Acadia Pharmaceuticals’ hopes of chasing Vertex into phase 3 have taken a big hit. Weeks after Vertex’s non-opioid painkiller chalked up a midphase win, Acadia’s rival candidate has failed in a similar setting, leaving its future in acute pain in doubt.
The Acadia trial randomized 239 patients undergoing bunion removal on one foot to receive placebo or one of two regimens of ACP-044, an oral small molecule the company believes modulates redox pathways involved in pain signaling. Participants received the first dose prior to surgery and continued with the treatment for four days in total.
Compared to placebo, neither ACP-044 regimen had a statistically significant effect on cumulative pain intensity scores over 24 hours, causing the study to miss its primary endpoint. The failure left Acacia with a trend favoring the four times daily ACP-044 regimen as the strongest evidence that the drug works.
In the cohort of patients who received ACP-044 every six hours, a 10.5-point improvement in the primary endpoint was seen over placebo but the difference fell short of statistical significance. The p-value was 0.1683. Acadia also reported numerical, but not statistical, improvements in pain scores at 48 hours and 72 hours. The company is yet to share data on the cohort of patients who took ACP-044 once a day.
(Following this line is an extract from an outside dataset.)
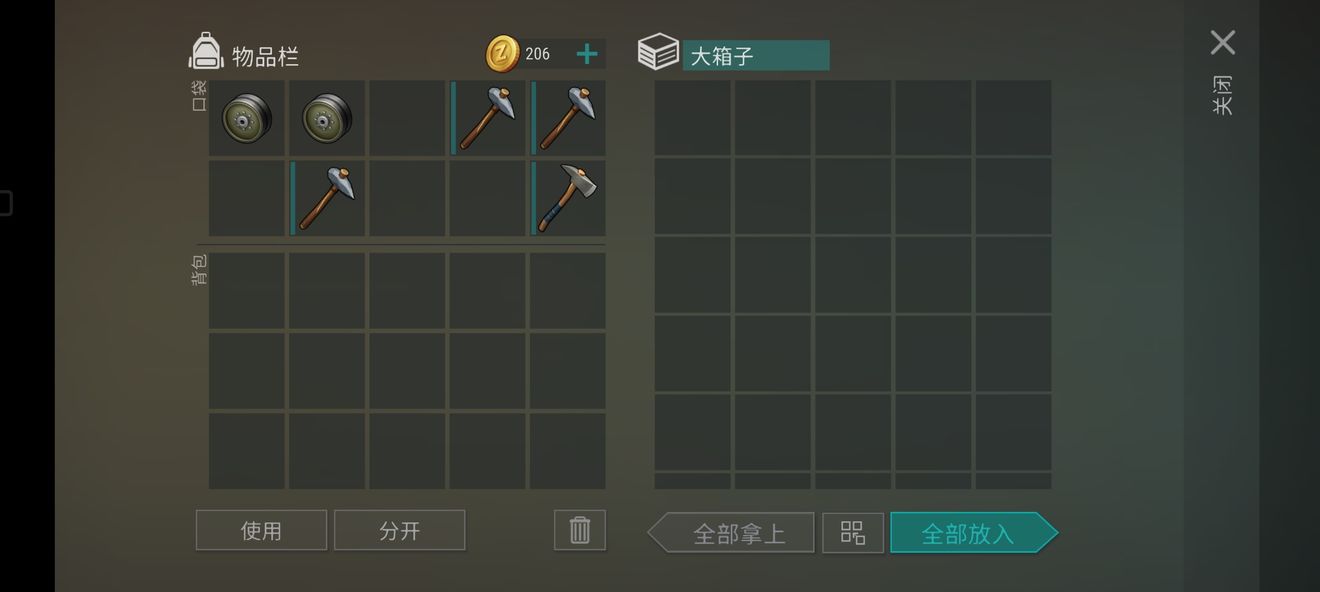Select the first wheel item in pocket
The width and height of the screenshot is (1320, 592).
[x=247, y=119]
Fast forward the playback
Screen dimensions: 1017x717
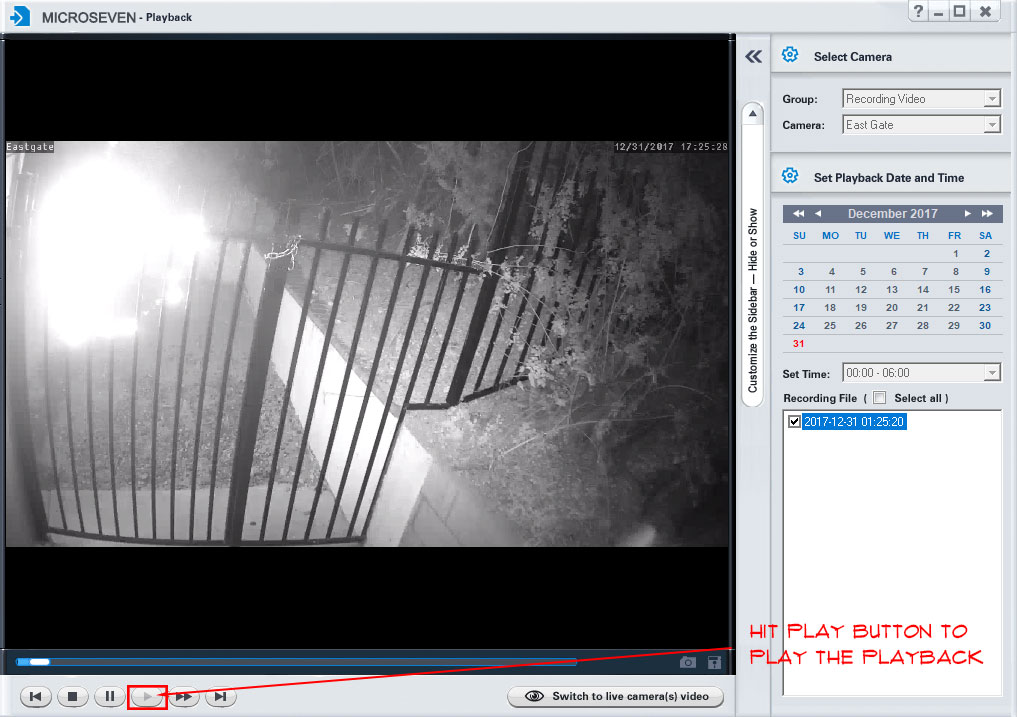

Acadia is still deciding on the next steps. In a statement, Acadia CEO Steve Davis said the company is still analyzing “the totality of the data to best determine whether further development in acute pain is appropriate.” Investors responded by sending Acadia’s stock down 5% to $21 in after-hours trading. The muted response potentially reflects the fact that Acadia’s prospects rest more on its ability to expand the use of Nuplazid, both in Parkinson’s and new indications, and to get its Rett syndrome asset to market.
The setback comes weeks after Vertex, no stranger to failure in pain R&D, reported that its latest Nav1.8 inhibitor reduced the pain of patients undergoing bunion removal in the 48 hours after the procedure. With a phase 2 trial in tummy-tuck patients hitting at the same time, Vertex is planning to move into a pivotal trial in the second half of the year.
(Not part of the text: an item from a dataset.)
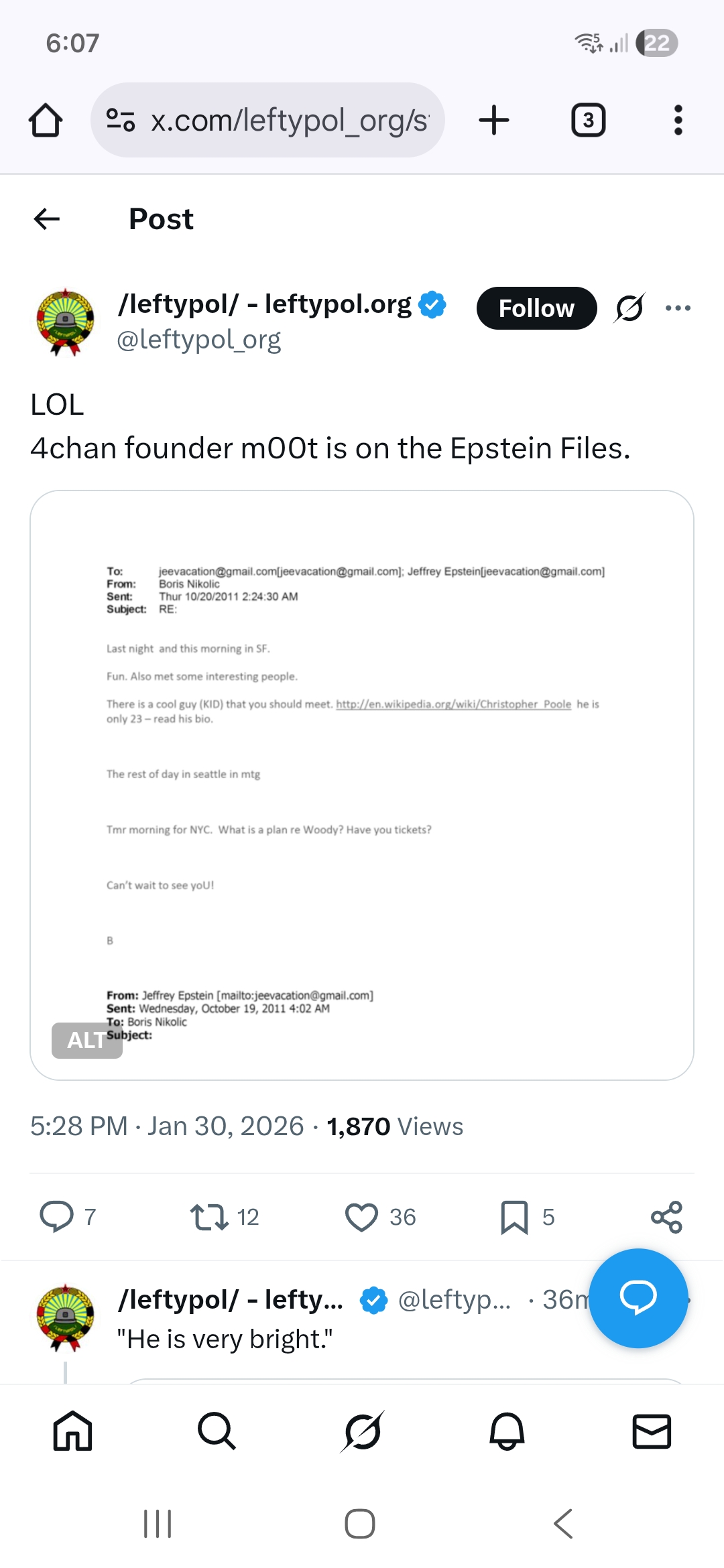Open the Notifications bell tab

coord(507,1431)
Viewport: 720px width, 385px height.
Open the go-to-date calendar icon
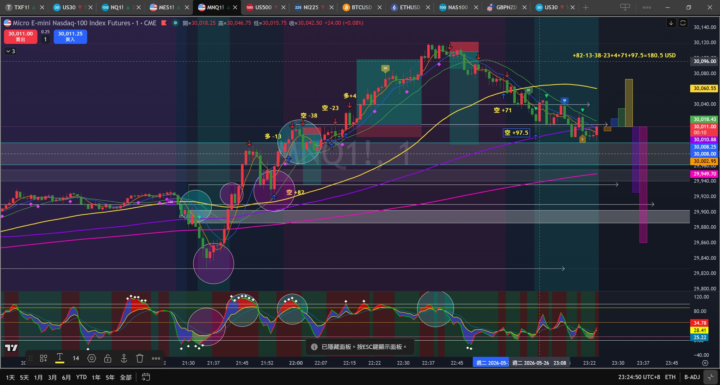coord(146,377)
Acadia’s best chance of following Vertex into phase 3 may now lie in chronic pain. A phase 2 trial in pain associated with osteoarthritis of the knee got underway last year, putting Acadia on track to complete the study in the first half of 2023.
How ACP-044 performs in that trial will go some way to determining how much it pays for the molecule. Acadia picked up the drug candidate for $52.5 million, primarily in stock, in its 2020 takeover of CerSci Therapeutics. The deal is back loaded, with CerSci shareholders in line to receive up to $887 million in development, commercialization and sales milestones if the acquired assets are successful.
Mizuho analyst Vamil Divan said the news of ACP-044’s trial failure was expected to heighten anticipation for the upcoming FDA advisory committee meeting to discuss Nuplazid in Alzheimer’s disease psychosis (ADP), as investors look for additional growth drivers for Acadia.
“We remain cautious on Nuplazid getting approved in ADP without a new clinical trial, and that drives our Neutral rating on [Acadia] shares,” Divan said in a note.
Editor's note: The article was amended at 11:55am on April 19, 2022 to include analyst commentary.